As the other contributors mentioned, you can get quite a long way with high memory, multi-core hardware, ~5 to 10 concurrents depending on the range and size of the sequence databases. Adding more memory or cores will help (vertical scaling), but you'll see diminishing returns. For spiky or higher level usage you're going to need to start distributing the load across multiple boxes (horizontal scaling).
For a more scalable system, consider provisioning a collection of servers as a processing cluster. Best practices for batch processing apply here: the nodes should be 'share nothing' with tasks distributed via message queues.
For BLAST, it can be more cost effective to run a larger number of less powerful servers.

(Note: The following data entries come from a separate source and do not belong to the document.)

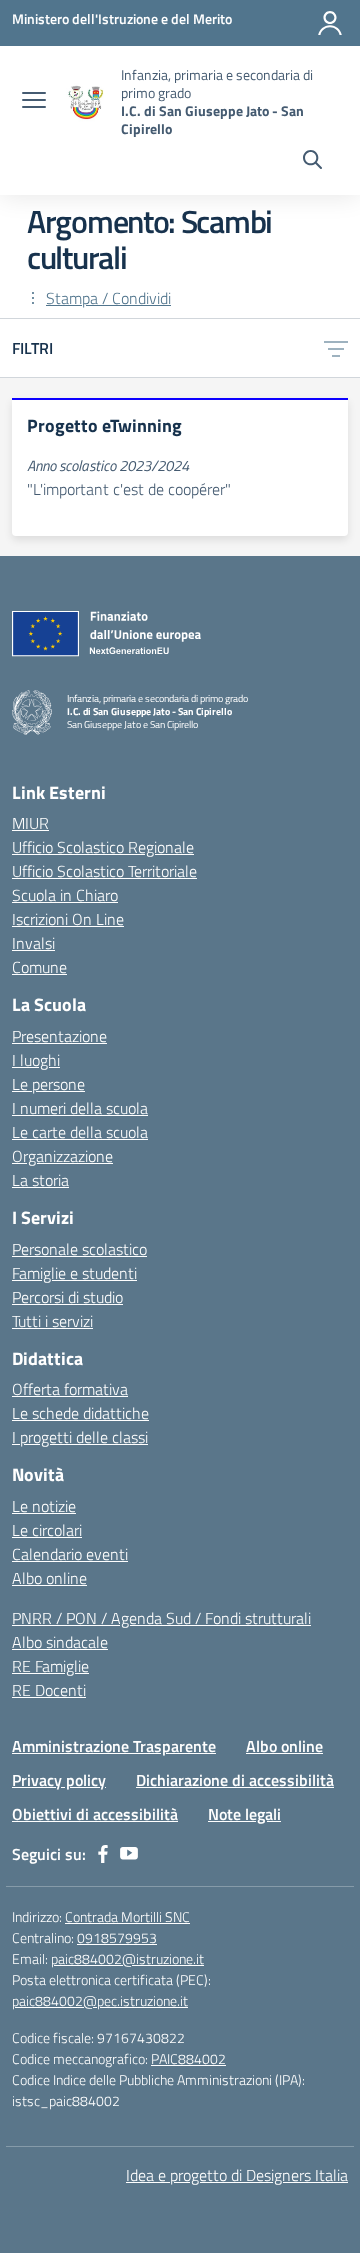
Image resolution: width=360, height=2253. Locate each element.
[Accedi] (330, 23)
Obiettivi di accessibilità (95, 1814)
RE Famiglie (50, 1666)
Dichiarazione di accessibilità (235, 1780)
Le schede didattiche (80, 1413)
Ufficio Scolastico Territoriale (104, 871)
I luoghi (36, 1060)
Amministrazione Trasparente (114, 1746)
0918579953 (117, 1937)
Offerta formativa (70, 1389)
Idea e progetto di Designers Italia (237, 2175)
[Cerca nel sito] (312, 162)
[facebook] (103, 1854)
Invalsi (33, 943)
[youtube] (129, 1854)
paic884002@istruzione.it (127, 1958)
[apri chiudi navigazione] (34, 102)
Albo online (49, 1578)
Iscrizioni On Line (68, 919)
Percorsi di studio (67, 1297)
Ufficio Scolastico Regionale (103, 847)
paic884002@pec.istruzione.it (100, 2000)
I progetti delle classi (80, 1437)
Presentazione (59, 1036)
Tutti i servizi (52, 1321)
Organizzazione (62, 1156)
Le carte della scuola (80, 1132)
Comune (39, 967)
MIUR (30, 823)
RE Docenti (49, 1690)
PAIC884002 (188, 2058)
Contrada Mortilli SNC (127, 1916)
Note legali (244, 1814)
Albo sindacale (60, 1642)
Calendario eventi (70, 1554)
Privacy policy (59, 1780)
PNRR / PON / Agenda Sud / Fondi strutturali (161, 1618)
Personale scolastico (79, 1249)
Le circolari (47, 1530)
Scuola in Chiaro (65, 895)
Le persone (48, 1084)
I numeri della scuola (80, 1108)
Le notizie (44, 1506)
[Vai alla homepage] (86, 102)
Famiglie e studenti (74, 1273)
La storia (40, 1180)
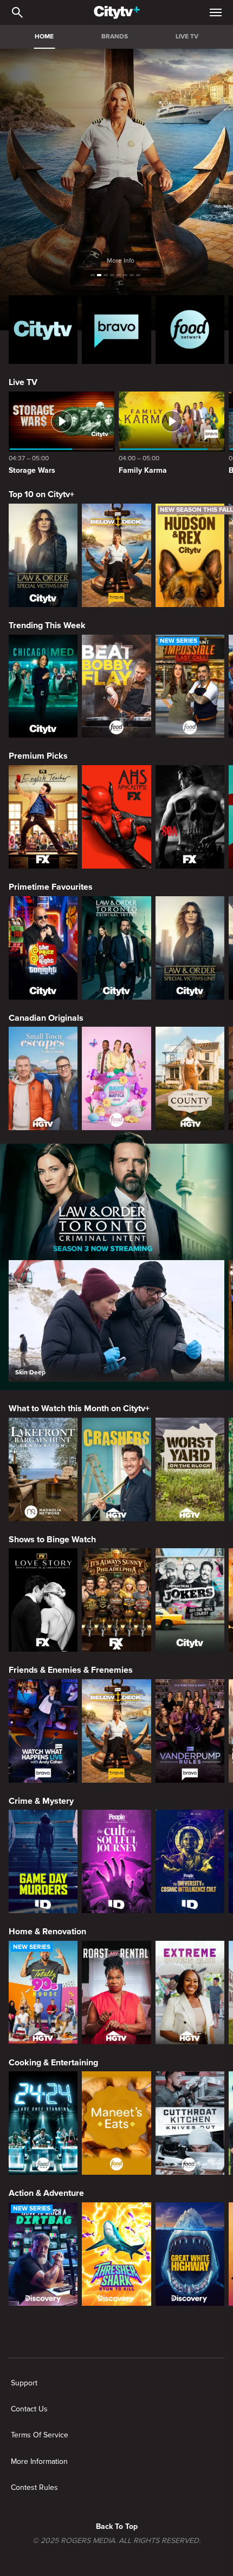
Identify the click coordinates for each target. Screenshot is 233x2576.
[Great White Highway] (190, 2254)
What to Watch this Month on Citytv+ (79, 1408)
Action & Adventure (46, 2193)
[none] (24, 2383)
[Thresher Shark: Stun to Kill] (116, 2254)
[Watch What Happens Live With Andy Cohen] (43, 1731)
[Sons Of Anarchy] (190, 817)
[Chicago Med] (43, 686)
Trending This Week (47, 625)
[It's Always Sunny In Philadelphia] (116, 1600)
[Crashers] (116, 1469)
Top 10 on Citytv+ (41, 494)
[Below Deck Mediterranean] (116, 555)
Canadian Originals (46, 1018)
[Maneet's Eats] (116, 2123)
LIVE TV (187, 36)
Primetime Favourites (51, 887)
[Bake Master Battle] (116, 1078)
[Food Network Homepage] (190, 329)
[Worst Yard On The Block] (190, 1469)
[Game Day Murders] (43, 1861)
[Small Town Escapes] (43, 1078)
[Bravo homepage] (116, 329)
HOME (44, 36)
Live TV (23, 382)
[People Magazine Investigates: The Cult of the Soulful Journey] (116, 1861)
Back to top (117, 2526)
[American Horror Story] (116, 817)
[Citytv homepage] (43, 329)
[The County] (190, 1078)
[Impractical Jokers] (190, 1600)
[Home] (116, 12)
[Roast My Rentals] (116, 1992)
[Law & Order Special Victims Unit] (43, 555)
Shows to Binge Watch (52, 1539)
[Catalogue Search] (17, 12)
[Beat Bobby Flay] (116, 686)
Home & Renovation (47, 1931)
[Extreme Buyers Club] (190, 1992)
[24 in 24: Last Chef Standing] (43, 2123)
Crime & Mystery (41, 1801)
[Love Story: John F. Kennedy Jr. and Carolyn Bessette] (43, 1600)
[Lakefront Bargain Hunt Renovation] (43, 1469)
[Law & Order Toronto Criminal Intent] (116, 948)
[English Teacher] (43, 817)
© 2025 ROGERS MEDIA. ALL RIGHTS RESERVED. (116, 2540)
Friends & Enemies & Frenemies (71, 1670)
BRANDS (114, 36)
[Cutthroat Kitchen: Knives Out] (190, 2123)
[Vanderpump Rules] (190, 1731)
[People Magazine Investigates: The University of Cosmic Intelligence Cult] (190, 1861)
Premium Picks (38, 756)
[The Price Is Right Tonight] (43, 948)
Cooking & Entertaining (53, 2062)
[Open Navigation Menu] (215, 12)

A few other topics to consider to optimise such a system for throughput and cost:
Shard by database and usage
You can provide different queues to route searches to specific groups of servers. High use or large datasets can occupy their own dedicated, heavyweight infrastructure, whilst lower usage or smaller datasets can happily coexist on smaller, cheaper hardware. Monitor usage, response times and latency to gauge the best bang for buck.
You could investigate the possibility of running the searches against elastic compute with services such as EC2 (*). With message queues and horizontal scaling, running on utility computing can allow you to increase your capacity under increased demand, and reduce it as demand subsides (evenings, weekends etc).
Reduce the overhead of repeat submission (very common with BLAST!), by caching the input parameters and search results in a database. If a user repeats a search, just return the result immediately.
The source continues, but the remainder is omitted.